Word and item position data:
+ + + + + + +

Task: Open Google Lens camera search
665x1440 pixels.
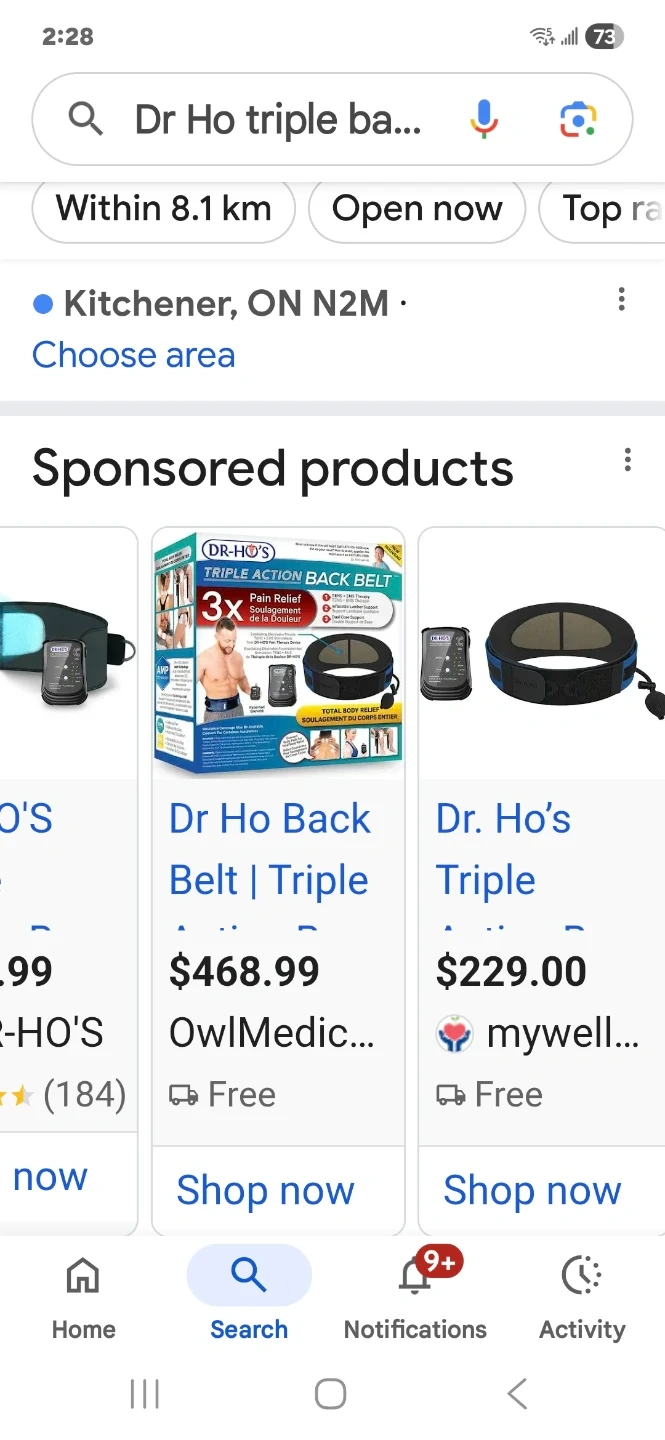Action: (x=578, y=120)
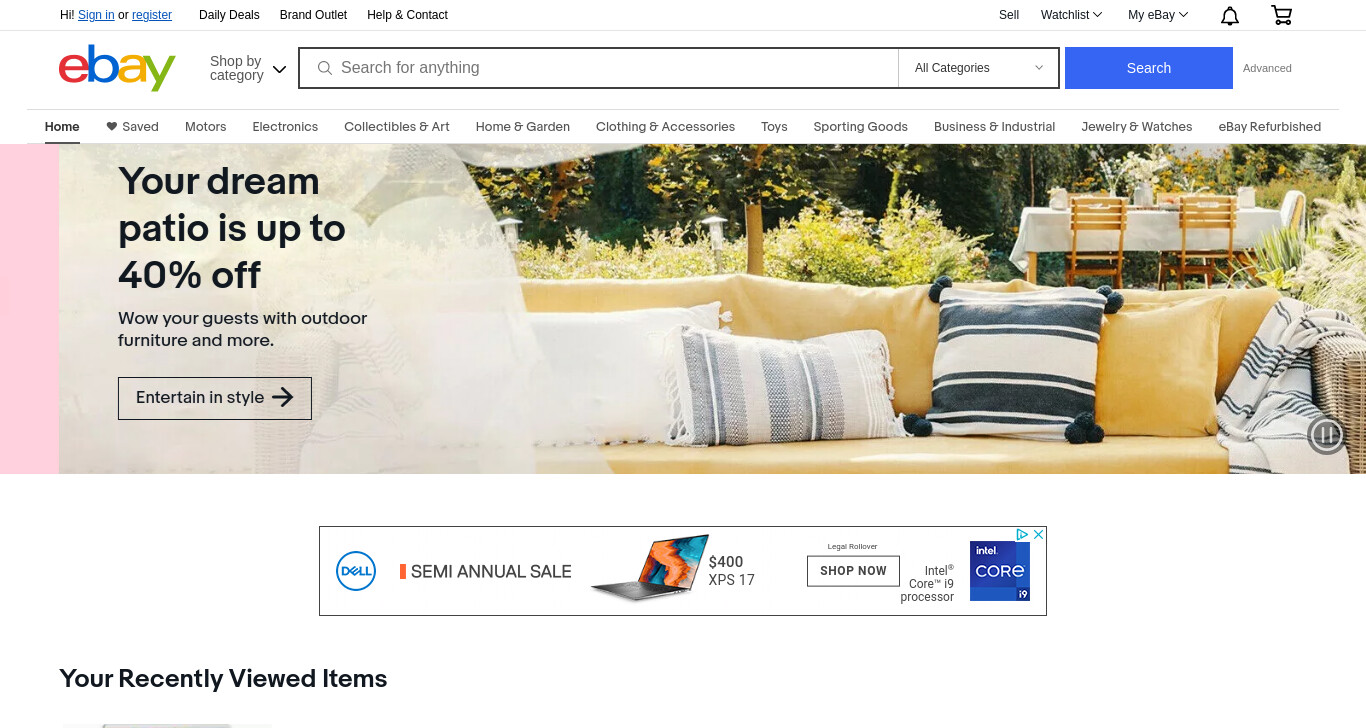Click the magnifier icon in search box
The image size is (1366, 728).
point(325,68)
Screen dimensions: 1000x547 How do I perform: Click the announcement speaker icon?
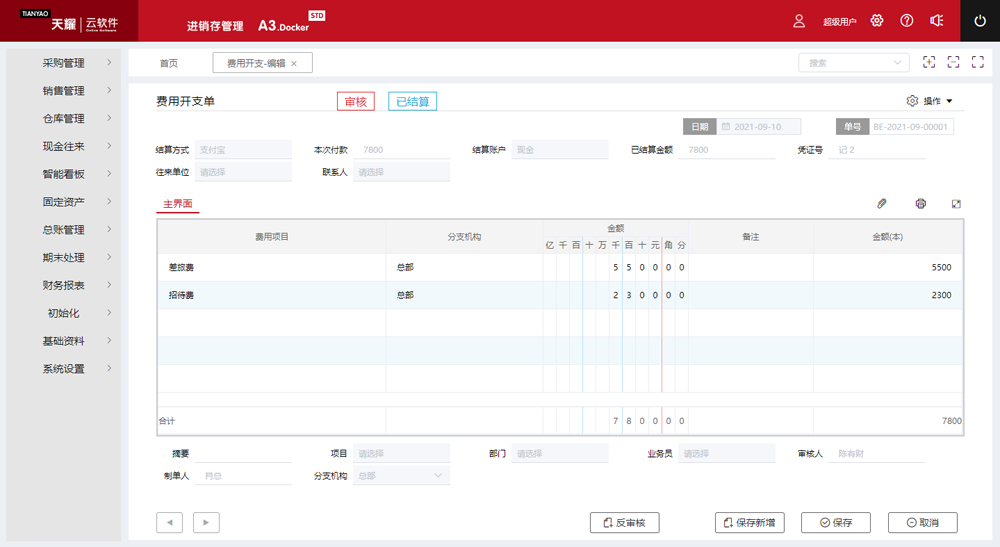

+ + + + + + +

• **Problem**
Copy out every item above line for line, leaving out the pictures.

• **Answer to this task**
Task: Open Google Lens camera search
665x1440 pixels.
Action: (x=578, y=120)
Click the magnifier icon in search box
The image size is (1366, 728).
point(325,68)
Screen dimensions: 1000x547 How do I perform: Click the announcement speaker icon?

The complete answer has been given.